Favorite Hike Highlight: Cummins Falls
Updated: 13 hours ago
CUMMINS FALLS STATE PARK - COOKEVILLE, TN - WATERFALL HIKE
We love waterfall hikes!
There is nothing quite as rewarding as taking a long hike to reach a waterfall. Cummins Falls in central Tennessee is a must see waterfall. It's not just the waterfall, which itself is epic at 75 feet with rolling cascades of rocks and pools: its the approach to the waterfall that makes it unique. The hike starts off pretty normal, dirt and gravel path with some stairs. It's not an easy trail, so fair warning. To get to Cummins Falls you hike through a gorge taking you up the Blackburn Fork State Scenic River. Hiking through the gorge and sometimes having to traverse the water to get to the waterfall at the end feels very different than most waterfall hikes.
Water, water, and more water is the theme of this hike. We recommend wearing water shoes, our Chacos definitely earned their soles. Also its a good idea to bring lunch, there are some great places to picnic. We highly recommend picnicking before or after you get to the falls since they can be quite crowded.

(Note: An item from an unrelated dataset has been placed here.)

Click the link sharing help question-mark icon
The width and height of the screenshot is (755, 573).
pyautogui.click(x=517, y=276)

There was a fair share of wildlife, some more pleasant to see that others. We did not capture any images of the snakes that we saw hiding under boulders, and yes they were poisonous. Hiker tip: Keep your feet out of crevices with a good foot of visibility to avoid striking distances. We know this sounds scary, but most creatures would rather avoid you so it's important to know how to avoid them.
We saw a few people fishing and definitely spotted some rainbow perch in the water!

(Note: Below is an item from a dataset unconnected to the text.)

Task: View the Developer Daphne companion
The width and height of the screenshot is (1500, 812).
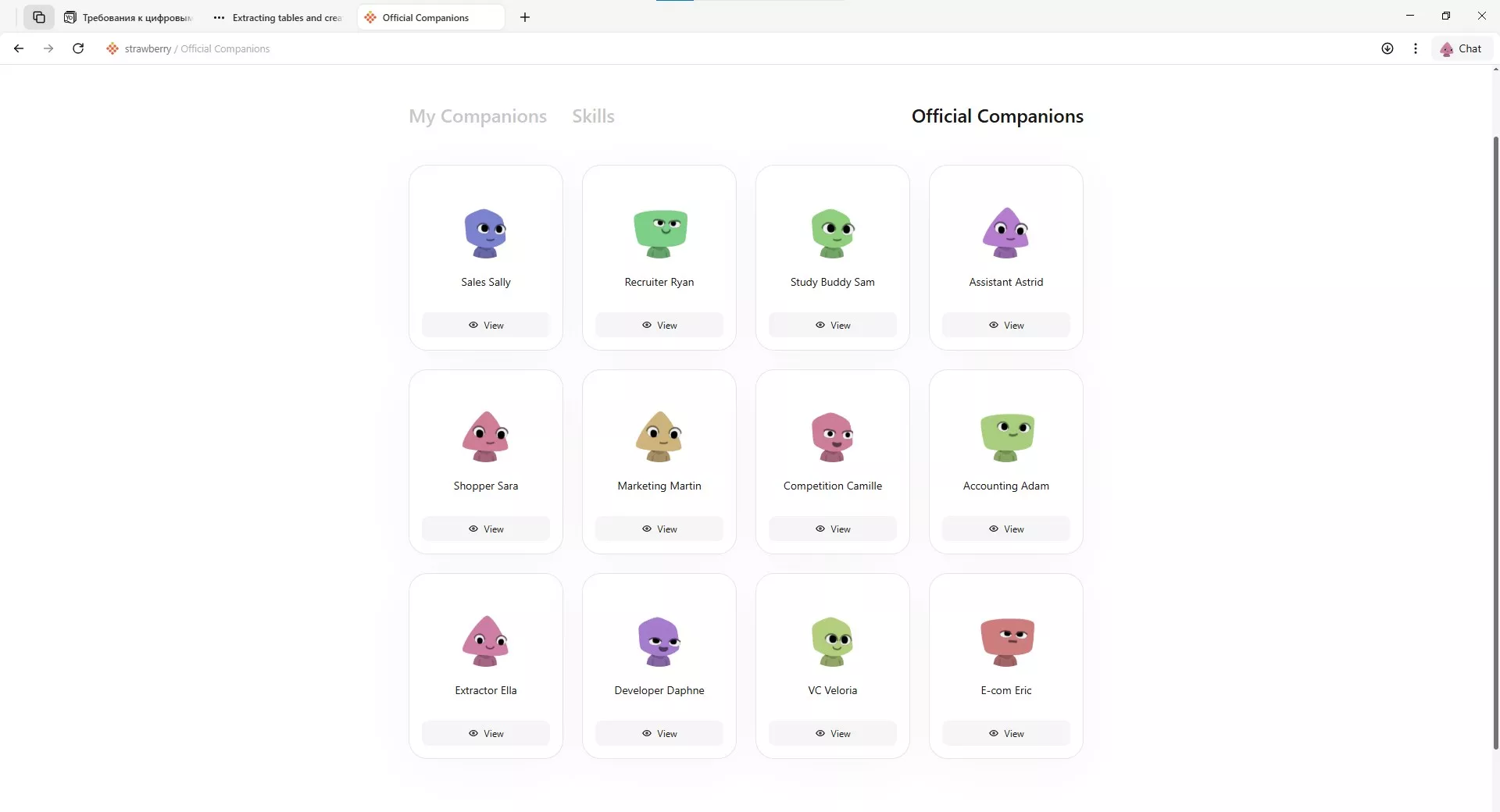Action: point(659,733)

The pool at the base of the falls is very chilly and refreshing with boulders all around to scramble on, picnic on, and sun bath on to dry off. The last rock ledge was so much fun to walk on or stand underneath and let the waterfall cascade over you. It's by no means as powerful a flow as the top tier of the falls but it was plenty powerful enough!

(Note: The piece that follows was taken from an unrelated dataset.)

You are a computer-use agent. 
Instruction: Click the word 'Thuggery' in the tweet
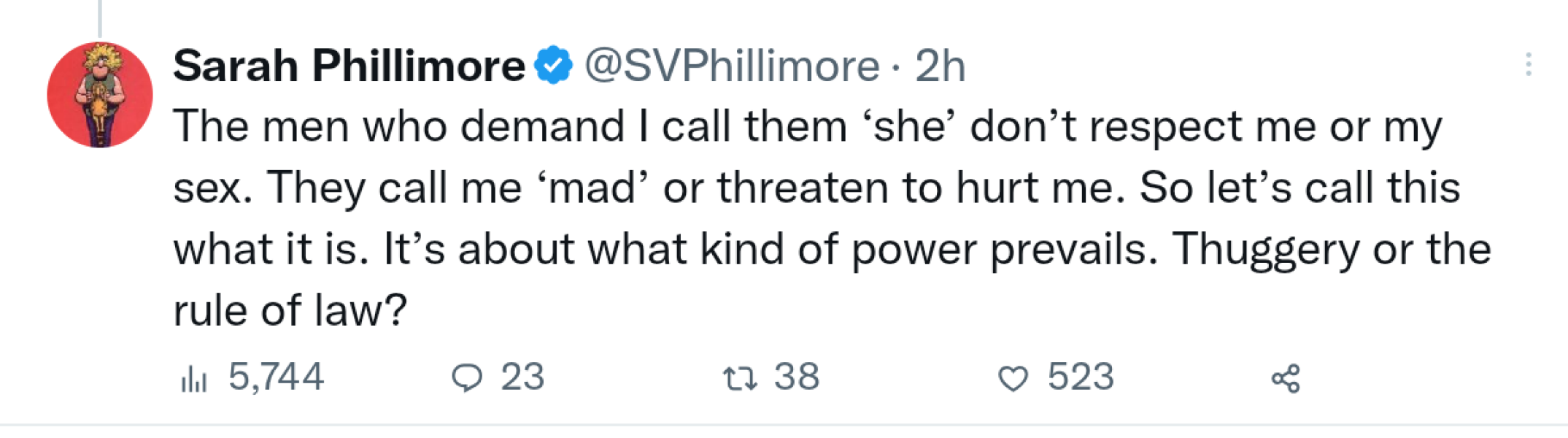point(1266,249)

The gorge hike is the new path. Some of our friends who were locals let us know that the original path included a more rock climbing approach with a rope. The new path is much safer, but we found the old path and tried it. No Rope. It involved lots of rock scrambling and maybe a few tears, where one of us realized they were more like a mountain goat and the other a lizard. We'll let you figure out who was what. *wink* Nevertheless now that experience is a part of our adventure at Cummins Falls. If you look for the path you may see it, but let's be clear, we DO NOT recommend taking this way.
Cummins Falls really is a magical place. It can get crowded but recently the park has implemented a required gorge day pass. It limits the amount of people into the park to help with crowds. We have never used this pass but from what we understand its a good idea to acquire one ASAP, this is no longer a drop in spot as it once was years ago but its well worth the extra planning to make it to this amazing place.
Visit Cummins Falls - https://tnstateparks.com/parks/cummins-falls
Before you visit Cummins Falls, please note:
Gorge Access Permit required to visit the base of the waterfall.
The base of the waterfall is only accessible on fair-weather days.
Cummins Falls is a natural area with inherent safety risks.
The gorge is prone to flash flooding.
Visiting the gorge is a very strenuous and physical activity.
You should comply with the park’s safety instructions.
We recommend that children 5 and under not go to the falls.
Children under 12 must wear life vests at falls and be accompanied by an adult.